Copy the data below word for word, starting at the line with "What do you see at coordinates (72, 488)" and ending at the line with "Looking at the image, I should click on (276, 734).". Include both of those lines and nothing else.

........

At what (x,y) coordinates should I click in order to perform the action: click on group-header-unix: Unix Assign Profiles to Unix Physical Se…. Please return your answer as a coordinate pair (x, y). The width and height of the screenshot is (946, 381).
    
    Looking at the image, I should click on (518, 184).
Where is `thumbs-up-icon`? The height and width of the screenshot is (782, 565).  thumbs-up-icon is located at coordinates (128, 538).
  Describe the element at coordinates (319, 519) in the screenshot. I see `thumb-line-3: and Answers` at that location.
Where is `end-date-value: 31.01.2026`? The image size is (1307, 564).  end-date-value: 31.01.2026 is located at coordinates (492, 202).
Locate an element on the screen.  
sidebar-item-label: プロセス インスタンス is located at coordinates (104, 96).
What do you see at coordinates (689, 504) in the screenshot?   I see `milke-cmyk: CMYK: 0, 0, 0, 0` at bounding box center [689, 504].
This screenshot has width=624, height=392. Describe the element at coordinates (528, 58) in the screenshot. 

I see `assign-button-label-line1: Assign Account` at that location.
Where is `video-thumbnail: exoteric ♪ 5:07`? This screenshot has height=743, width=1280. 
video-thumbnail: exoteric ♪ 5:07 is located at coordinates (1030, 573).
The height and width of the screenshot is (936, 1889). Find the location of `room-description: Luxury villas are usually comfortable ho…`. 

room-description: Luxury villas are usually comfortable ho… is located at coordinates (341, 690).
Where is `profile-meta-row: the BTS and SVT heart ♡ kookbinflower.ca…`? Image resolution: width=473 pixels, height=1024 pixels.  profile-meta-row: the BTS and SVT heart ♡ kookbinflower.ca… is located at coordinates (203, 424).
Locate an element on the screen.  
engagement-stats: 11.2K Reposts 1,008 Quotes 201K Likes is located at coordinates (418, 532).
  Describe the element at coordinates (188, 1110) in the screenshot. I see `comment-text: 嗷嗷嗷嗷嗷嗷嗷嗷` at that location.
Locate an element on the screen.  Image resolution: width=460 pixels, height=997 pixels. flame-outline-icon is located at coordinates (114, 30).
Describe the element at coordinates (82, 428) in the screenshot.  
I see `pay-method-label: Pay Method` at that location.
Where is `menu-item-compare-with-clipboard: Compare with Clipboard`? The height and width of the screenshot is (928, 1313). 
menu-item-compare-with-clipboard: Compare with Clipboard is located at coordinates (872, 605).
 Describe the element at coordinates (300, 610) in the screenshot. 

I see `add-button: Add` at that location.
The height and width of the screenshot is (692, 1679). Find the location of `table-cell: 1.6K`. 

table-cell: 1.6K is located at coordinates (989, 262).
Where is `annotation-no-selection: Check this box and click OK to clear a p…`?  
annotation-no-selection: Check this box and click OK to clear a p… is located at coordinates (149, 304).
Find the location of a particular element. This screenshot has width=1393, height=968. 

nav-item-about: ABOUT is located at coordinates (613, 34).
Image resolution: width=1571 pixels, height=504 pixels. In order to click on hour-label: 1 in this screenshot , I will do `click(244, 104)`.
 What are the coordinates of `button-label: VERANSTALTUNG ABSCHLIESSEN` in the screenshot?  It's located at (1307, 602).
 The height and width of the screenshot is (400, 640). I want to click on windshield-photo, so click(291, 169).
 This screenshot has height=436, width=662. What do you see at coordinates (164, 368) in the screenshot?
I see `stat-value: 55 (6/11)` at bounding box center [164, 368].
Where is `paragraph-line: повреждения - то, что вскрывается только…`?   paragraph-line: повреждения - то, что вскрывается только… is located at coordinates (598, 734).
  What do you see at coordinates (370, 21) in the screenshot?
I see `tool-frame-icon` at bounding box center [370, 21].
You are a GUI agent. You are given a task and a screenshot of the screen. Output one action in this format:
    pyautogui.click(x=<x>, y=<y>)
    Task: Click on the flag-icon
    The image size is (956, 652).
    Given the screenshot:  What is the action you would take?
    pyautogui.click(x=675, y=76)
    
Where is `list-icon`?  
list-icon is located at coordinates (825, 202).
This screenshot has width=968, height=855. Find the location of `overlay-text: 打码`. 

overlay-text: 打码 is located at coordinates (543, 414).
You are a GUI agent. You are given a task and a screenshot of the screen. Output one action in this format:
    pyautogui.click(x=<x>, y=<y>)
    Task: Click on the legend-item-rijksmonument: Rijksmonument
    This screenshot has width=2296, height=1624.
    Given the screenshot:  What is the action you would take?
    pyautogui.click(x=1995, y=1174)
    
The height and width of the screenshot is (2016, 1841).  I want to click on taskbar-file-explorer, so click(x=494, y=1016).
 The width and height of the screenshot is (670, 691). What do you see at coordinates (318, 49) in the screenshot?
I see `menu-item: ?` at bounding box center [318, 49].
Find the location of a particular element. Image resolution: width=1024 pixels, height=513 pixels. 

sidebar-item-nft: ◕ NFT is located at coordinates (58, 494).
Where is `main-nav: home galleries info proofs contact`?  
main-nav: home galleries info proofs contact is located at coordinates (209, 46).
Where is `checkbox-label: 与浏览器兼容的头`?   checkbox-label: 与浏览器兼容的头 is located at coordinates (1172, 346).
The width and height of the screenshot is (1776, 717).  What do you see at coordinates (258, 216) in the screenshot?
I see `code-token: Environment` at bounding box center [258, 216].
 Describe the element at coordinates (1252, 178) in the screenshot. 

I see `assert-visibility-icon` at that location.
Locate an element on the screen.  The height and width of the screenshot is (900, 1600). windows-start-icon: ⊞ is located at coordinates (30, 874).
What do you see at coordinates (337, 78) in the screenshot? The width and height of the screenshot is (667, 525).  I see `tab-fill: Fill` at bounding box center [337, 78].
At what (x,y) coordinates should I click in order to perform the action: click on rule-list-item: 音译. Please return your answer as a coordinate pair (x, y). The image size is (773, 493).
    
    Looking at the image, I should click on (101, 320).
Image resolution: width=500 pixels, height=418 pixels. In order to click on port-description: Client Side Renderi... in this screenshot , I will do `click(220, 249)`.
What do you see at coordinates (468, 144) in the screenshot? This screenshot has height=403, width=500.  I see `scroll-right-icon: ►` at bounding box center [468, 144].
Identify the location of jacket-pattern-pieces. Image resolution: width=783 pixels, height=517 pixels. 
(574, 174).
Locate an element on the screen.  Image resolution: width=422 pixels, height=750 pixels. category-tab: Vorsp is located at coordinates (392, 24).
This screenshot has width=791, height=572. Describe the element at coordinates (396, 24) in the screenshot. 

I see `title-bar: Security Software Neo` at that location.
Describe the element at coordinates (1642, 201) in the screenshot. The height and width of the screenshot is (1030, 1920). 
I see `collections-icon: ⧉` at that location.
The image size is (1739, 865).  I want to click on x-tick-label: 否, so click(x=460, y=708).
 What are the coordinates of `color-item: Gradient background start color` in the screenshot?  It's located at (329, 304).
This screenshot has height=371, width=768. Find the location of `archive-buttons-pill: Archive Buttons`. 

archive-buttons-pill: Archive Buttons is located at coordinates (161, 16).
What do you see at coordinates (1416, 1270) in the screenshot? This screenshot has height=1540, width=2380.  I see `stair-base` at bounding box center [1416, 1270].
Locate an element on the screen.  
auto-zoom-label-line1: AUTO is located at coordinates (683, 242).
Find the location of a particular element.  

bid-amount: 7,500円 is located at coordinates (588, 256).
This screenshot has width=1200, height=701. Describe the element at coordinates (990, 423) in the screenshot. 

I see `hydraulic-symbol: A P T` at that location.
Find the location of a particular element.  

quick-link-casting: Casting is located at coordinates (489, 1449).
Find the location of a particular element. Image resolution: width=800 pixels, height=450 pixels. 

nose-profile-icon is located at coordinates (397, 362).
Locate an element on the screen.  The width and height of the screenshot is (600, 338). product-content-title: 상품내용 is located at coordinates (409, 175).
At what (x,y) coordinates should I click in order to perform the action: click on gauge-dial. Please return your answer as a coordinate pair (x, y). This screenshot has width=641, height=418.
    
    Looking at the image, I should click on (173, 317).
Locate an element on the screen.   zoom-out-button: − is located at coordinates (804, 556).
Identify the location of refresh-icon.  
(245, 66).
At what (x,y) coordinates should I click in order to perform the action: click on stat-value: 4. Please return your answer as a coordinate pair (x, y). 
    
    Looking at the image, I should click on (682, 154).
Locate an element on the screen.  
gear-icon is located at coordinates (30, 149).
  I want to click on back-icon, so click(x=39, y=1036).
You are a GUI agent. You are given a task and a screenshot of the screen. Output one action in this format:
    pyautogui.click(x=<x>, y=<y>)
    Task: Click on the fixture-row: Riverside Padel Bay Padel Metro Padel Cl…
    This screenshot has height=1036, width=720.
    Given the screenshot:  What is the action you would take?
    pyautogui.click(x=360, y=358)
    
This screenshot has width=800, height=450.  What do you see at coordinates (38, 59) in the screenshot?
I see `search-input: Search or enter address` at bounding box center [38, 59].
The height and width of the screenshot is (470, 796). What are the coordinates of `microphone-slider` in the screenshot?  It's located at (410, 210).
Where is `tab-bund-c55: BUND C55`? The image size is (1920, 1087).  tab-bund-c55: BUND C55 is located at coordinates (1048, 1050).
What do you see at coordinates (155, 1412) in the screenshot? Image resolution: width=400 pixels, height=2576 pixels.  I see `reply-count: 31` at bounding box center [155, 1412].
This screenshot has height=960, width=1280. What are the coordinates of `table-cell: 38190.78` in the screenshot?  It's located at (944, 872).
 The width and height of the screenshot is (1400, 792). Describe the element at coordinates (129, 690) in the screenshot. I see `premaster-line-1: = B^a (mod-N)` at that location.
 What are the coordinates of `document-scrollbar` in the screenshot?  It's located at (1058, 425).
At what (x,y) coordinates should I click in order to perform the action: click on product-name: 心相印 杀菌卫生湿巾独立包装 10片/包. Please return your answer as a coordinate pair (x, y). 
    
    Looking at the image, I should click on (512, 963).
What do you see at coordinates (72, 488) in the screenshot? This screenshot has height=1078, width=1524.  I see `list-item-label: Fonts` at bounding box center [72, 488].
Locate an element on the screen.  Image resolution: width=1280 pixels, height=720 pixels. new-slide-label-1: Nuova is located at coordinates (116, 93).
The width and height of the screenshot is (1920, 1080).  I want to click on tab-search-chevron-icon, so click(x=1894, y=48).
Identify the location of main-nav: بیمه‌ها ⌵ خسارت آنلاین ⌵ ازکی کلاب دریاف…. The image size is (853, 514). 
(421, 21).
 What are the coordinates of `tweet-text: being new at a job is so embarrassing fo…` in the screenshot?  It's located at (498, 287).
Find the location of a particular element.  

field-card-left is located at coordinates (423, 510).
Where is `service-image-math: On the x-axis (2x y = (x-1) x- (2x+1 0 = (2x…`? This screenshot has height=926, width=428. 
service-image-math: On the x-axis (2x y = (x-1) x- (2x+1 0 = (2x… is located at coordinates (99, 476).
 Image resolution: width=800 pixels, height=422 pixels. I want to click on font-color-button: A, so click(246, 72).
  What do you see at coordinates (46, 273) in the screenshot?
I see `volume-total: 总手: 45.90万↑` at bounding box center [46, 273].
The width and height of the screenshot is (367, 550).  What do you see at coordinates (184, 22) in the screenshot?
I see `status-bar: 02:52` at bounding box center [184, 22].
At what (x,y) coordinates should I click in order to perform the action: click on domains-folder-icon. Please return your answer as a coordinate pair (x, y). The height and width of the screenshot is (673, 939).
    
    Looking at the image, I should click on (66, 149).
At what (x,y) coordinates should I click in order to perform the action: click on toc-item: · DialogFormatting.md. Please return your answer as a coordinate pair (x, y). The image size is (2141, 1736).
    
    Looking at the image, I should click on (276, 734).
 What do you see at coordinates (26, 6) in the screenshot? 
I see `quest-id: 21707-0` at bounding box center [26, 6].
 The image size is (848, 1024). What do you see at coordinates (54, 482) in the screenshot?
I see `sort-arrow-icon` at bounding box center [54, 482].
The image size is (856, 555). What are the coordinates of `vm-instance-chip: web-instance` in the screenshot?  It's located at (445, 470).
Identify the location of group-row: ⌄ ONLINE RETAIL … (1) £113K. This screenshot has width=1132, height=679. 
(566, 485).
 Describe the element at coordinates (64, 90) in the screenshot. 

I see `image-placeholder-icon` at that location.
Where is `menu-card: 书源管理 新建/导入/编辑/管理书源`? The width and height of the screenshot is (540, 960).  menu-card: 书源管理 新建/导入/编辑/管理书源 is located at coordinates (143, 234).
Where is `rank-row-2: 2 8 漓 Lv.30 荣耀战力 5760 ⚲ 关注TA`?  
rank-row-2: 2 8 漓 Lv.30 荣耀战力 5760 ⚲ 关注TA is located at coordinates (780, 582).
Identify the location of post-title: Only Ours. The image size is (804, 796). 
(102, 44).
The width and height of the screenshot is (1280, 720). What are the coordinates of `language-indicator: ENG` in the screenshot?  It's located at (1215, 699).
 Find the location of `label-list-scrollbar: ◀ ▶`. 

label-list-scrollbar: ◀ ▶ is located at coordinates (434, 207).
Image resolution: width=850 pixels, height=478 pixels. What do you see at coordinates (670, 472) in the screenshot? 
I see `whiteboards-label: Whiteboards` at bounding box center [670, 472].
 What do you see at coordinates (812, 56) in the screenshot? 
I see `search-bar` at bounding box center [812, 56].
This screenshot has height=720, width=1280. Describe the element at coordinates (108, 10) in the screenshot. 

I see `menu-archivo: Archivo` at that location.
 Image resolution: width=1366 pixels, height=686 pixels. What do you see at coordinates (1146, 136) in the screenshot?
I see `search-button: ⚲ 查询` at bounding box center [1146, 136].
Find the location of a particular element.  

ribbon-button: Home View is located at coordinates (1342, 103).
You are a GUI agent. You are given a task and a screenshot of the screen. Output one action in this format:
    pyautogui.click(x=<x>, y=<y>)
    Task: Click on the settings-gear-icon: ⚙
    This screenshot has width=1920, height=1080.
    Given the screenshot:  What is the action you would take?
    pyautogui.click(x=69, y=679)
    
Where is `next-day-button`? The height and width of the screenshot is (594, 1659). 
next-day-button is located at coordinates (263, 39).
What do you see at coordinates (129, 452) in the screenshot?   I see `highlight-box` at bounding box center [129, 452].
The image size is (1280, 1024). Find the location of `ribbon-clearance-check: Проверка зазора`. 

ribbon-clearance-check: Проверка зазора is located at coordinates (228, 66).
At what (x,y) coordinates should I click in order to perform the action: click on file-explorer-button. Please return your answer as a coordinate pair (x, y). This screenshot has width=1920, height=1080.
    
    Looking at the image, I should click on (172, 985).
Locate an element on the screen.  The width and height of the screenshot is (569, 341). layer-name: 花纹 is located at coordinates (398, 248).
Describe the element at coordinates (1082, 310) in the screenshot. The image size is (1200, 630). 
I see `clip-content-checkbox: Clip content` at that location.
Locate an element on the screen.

........

* Written reply:
What do you see at coordinates (72, 488) in the screenshot? This screenshot has height=1078, width=1524.  I see `list-item-label: Fonts` at bounding box center [72, 488].
Locate an element on the screen.  Image resolution: width=1280 pixels, height=720 pixels. new-slide-label-1: Nuova is located at coordinates (116, 93).
The width and height of the screenshot is (1920, 1080).  I want to click on tab-search-chevron-icon, so click(x=1894, y=48).
Identify the location of main-nav: بیمه‌ها ⌵ خسارت آنلاین ⌵ ازکی کلاب دریاف…. The image size is (853, 514). 
(421, 21).
 What are the coordinates of `tweet-text: being new at a job is so embarrassing fo…` in the screenshot?  It's located at (498, 287).
Find the location of a particular element.  

field-card-left is located at coordinates (423, 510).
Where is `service-image-math: On the x-axis (2x y = (x-1) x- (2x+1 0 = (2x…`? This screenshot has height=926, width=428. 
service-image-math: On the x-axis (2x y = (x-1) x- (2x+1 0 = (2x… is located at coordinates (99, 476).
 Image resolution: width=800 pixels, height=422 pixels. I want to click on font-color-button: A, so click(246, 72).
  What do you see at coordinates (46, 273) in the screenshot?
I see `volume-total: 总手: 45.90万↑` at bounding box center [46, 273].
The width and height of the screenshot is (367, 550).  What do you see at coordinates (184, 22) in the screenshot?
I see `status-bar: 02:52` at bounding box center [184, 22].
At what (x,y) coordinates should I click in order to perform the action: click on domains-folder-icon. Please return your answer as a coordinate pair (x, y). The height and width of the screenshot is (673, 939).
    
    Looking at the image, I should click on (66, 149).
At what (x,y) coordinates should I click in order to perform the action: click on toc-item: · DialogFormatting.md. Please return your answer as a coordinate pair (x, y). The image size is (2141, 1736).
    
    Looking at the image, I should click on (276, 734).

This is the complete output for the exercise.